» Required task: Could you repeat the lines below, starting at the one that contains "Where should I click to: Point" and ending at the last line, with "screenshot" replaced by "image" and everything else left as it is?

━━ Dataset excerpts

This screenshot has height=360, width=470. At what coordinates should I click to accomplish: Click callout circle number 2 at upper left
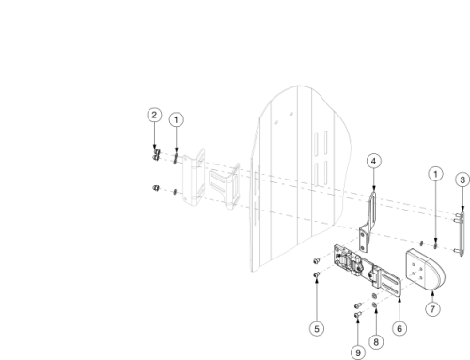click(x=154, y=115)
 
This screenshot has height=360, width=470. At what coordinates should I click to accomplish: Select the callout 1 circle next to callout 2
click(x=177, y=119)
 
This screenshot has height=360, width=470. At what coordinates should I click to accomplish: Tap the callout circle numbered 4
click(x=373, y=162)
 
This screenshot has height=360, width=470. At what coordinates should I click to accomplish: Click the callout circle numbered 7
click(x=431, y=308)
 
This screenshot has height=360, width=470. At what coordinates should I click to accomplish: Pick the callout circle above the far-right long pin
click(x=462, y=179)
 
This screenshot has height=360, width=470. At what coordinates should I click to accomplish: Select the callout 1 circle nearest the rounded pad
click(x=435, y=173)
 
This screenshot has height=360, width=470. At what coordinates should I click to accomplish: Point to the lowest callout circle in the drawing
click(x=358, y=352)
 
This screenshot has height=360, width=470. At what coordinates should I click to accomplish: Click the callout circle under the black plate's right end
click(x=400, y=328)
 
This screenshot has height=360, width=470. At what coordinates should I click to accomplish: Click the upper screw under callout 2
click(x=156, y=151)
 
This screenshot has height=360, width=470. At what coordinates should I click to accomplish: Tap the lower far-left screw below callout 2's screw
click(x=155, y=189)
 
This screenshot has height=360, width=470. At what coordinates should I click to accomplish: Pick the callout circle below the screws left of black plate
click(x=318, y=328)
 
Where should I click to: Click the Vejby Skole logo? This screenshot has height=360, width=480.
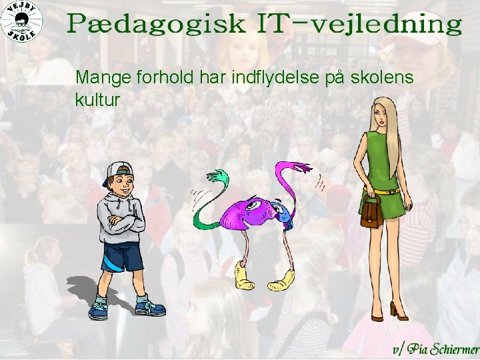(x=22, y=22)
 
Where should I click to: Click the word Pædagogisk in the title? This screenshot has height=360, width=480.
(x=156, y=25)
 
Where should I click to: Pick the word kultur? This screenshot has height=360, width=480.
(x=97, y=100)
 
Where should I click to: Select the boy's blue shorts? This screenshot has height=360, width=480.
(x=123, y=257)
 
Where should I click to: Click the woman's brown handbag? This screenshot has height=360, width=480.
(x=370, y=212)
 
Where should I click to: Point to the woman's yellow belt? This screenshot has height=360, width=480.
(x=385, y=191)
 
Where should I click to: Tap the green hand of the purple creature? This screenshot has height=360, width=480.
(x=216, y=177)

━━━━

» Final result:
Where should I click to: Point to the woman's yellow belt? This image has height=360, width=480.
(x=385, y=191)
 
Where should I click to: Tap the green hand of the purple creature? This image has height=360, width=480.
(x=216, y=177)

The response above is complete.